### The exercise
Retype the items below word for word, beginning at the line that contains "Viewport: 550px width, 417px" and stopping after the line that contains "Screen dimensions: 1280x720 pos(421,466)".

— BEGIN —

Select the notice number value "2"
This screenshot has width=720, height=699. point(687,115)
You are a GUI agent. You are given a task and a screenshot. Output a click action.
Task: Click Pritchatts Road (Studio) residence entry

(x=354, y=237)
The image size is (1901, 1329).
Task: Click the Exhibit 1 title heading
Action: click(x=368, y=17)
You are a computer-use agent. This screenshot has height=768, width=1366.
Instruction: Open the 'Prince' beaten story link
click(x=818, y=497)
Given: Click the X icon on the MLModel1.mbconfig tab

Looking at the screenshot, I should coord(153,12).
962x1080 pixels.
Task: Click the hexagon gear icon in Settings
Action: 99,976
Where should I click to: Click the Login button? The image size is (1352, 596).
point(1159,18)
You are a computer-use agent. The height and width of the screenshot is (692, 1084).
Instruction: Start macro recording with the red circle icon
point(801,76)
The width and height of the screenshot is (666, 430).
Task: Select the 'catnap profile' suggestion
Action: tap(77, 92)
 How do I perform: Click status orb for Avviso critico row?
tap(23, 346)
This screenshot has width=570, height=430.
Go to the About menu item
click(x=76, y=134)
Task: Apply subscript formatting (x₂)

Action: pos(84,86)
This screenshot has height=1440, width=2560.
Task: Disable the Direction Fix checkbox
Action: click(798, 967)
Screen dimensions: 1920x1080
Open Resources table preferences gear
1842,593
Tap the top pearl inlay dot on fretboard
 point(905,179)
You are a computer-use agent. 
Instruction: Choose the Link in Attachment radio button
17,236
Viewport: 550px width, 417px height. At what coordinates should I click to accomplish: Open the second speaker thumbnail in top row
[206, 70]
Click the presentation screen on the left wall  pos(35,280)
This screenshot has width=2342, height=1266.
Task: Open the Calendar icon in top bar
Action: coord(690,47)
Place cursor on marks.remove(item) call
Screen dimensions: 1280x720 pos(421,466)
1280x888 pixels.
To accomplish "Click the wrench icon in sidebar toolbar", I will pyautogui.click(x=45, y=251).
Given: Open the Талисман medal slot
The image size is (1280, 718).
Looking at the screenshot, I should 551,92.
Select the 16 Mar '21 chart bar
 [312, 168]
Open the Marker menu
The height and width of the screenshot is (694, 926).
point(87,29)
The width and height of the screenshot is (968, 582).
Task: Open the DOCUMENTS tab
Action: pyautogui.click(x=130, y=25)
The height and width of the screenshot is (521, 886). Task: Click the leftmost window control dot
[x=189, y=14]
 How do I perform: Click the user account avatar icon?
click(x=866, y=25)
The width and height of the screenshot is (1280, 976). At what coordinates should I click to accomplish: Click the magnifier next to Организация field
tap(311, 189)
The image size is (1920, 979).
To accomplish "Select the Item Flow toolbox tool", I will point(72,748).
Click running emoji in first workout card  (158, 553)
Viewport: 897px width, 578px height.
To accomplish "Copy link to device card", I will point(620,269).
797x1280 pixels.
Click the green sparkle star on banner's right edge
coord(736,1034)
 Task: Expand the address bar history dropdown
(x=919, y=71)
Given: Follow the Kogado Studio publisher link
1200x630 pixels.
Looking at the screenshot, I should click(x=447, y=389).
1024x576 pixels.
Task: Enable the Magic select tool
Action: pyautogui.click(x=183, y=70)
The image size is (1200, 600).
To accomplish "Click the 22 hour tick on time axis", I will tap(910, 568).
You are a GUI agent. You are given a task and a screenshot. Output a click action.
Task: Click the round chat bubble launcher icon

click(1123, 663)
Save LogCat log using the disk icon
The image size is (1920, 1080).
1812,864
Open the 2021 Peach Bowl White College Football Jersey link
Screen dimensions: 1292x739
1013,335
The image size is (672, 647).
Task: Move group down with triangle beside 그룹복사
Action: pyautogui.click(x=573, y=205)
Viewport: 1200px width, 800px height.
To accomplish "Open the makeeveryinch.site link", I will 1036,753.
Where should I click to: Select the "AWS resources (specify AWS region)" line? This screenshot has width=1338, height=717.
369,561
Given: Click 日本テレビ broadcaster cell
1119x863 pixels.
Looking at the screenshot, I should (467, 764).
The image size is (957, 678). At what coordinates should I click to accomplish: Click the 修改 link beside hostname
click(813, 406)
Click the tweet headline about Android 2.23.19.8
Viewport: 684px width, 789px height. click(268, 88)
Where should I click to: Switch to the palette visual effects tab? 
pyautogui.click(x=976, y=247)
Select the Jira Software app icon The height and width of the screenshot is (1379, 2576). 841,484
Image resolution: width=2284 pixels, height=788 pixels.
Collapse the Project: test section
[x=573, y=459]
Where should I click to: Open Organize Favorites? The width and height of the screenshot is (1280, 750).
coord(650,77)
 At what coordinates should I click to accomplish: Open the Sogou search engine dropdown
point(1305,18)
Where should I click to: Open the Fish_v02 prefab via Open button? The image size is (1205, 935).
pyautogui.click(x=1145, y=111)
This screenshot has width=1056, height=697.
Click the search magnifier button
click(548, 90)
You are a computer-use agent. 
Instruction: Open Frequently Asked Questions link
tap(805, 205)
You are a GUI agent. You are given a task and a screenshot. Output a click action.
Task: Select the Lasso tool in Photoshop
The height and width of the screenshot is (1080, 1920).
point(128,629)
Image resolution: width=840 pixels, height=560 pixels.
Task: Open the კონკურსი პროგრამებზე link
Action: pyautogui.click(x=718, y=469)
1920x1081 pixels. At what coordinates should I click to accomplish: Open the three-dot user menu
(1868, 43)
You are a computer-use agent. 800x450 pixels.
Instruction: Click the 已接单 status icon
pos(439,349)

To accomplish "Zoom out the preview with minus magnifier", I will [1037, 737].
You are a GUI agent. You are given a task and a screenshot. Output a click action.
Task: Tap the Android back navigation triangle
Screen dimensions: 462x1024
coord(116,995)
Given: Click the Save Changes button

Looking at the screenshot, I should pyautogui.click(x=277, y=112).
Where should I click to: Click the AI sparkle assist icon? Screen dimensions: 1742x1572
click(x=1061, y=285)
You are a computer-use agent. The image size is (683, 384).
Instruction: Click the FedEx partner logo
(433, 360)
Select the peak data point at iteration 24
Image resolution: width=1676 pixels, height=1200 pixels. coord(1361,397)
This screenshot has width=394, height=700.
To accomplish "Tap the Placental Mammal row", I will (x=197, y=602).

— END —

### The response
Viewport: 550px width, 417px height. At what coordinates should I click to accomplish: Open the second speaker thumbnail in top row
[206, 70]
Click the presentation screen on the left wall  pos(35,280)
This screenshot has width=2342, height=1266.
Task: Open the Calendar icon in top bar
Action: coord(690,47)
Place cursor on marks.remove(item) call
Screen dimensions: 1280x720 pos(421,466)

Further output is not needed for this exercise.